When we came to Puente Internacional, the bridge that crosses from Colombia into Ecuador over the Río San Miguel, we asked a policeman to take a photo of us. On one side of the bridge were Colombia police officers, and the other side were Ecuadorian police officers. The immigration office was still a few kilometers down the road into Ecuador, so after getting a photo from both sides by two different officers, we rode on to this office. Most of my border crossings on land have been between the US and Canada, where photography is always strictly forbidden. I thought it was novel to actually have the police officers take our photos at the border for us.

We pulled up to the immigration office to get our passports stamped. Beyond this point, we passed cacao farms, more guava trees, and many properties for sale, as well as many abandoned houses. During the time when the guerrillas were most active, they would frequently cross over the border to hide out in Ecuador. The Colombian president at the time, Uribe, had a vengeance for the guerrillas since his father was killed by them when he was a boy. Disregarding the fact that this wasn’t his territory, he ordered the military to bomb the jungle, trying to find and kill the leaders of these guerrilla groups who were reportedly hiding in Ecuador. As a result, not many people live near the border, and there is a lot of abandoned property.

Lenin’s name is everywhere in Ecuador!

When we got a little further south, we started seeing green murals painted with Lenin’s name on them in huge blue letters. Ecuador has recently had an election, and one of the presidential candidates was named Lenin. They actually need to hold another election because the results were so close, so it’s possible that Lenin may very well be the next president of Ecuador.

Continuing to the south, we approached Lago Agrió, or bitter/sour lake. This town was originally settled by people who had migrated from a town in southern Ecuador called Loja and had named it Nueva Loja. However, when the big oil company, Texaco, started taking control of the area, they renamed it Lago Agrió. The town is not pretty, and it appears far removed from the beautiful jungle that we were surrounded by closer to the border.

We had the contact info of a man from WarmShowers who lived in Lago Agrió, so we headed towards the address listed for him. We tried stopping at a few places to use a phone and call him, but nobody seemed to have a working phone we could use. Just after sunset and just shy of 100 kilometers from where we began in Orito, we came to the church where this WarmShowers host was supposed to be.
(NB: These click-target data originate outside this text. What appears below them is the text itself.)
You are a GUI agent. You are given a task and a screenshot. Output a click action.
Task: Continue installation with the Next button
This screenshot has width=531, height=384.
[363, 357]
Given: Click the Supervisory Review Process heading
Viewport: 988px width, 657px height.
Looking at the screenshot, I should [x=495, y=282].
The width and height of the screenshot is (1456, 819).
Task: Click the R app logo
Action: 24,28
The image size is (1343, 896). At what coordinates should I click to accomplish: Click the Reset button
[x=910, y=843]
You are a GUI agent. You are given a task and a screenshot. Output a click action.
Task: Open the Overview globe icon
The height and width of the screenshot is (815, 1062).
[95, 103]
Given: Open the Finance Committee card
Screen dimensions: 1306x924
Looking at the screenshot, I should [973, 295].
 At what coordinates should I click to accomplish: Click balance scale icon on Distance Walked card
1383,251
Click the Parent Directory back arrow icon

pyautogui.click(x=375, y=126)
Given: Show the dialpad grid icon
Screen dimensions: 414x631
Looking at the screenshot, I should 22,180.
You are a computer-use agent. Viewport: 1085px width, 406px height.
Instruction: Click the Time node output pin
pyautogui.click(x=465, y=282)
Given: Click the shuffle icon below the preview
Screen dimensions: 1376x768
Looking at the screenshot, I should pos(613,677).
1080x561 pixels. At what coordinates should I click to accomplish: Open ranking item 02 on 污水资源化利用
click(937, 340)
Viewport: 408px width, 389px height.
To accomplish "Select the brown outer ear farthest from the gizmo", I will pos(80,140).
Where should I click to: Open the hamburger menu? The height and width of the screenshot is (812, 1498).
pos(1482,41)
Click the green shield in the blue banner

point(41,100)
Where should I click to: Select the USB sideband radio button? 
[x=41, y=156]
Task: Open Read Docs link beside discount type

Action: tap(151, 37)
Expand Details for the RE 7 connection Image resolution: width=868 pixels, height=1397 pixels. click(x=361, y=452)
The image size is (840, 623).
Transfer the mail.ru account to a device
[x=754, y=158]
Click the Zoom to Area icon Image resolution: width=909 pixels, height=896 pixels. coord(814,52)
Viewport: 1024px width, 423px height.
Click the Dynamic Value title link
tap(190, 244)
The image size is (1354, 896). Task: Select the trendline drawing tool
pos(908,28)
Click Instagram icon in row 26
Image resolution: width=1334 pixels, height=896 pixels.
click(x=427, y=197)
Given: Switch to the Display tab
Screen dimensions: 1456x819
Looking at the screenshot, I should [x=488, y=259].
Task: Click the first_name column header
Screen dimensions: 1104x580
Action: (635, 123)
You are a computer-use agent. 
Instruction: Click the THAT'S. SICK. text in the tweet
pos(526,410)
At first glance, it appeared that nobody was there, but when we got closer, a pregnant woman stepped out of the darkness. She told us that the man who used to host people was the pastor, but he had left the church a few months ago, and she didn’t know where he had gone.

We decided to go back towards the downtown and ask if we could stay at the fire station. The fireman who greeted us told us that they were understaffed, and the people working there were just covering for the actual employees while they went to a training in Quitó. He didn’t have the authority to let us stay at the station, so we settled for a cheap hotel around the corner. My birthday was the next day, so it was kind of like an early birthday present to splurge on a hotel, but I still felt guilty about spending $15 on a room (they use US dollars in Ecuador).

While walking around to find food, we found another bike traveler. He was from Bogotá, and he may have been more talkative than Lenin. We were both very tired, but we listened patiently to his stories from the road before retreating back to our hotel.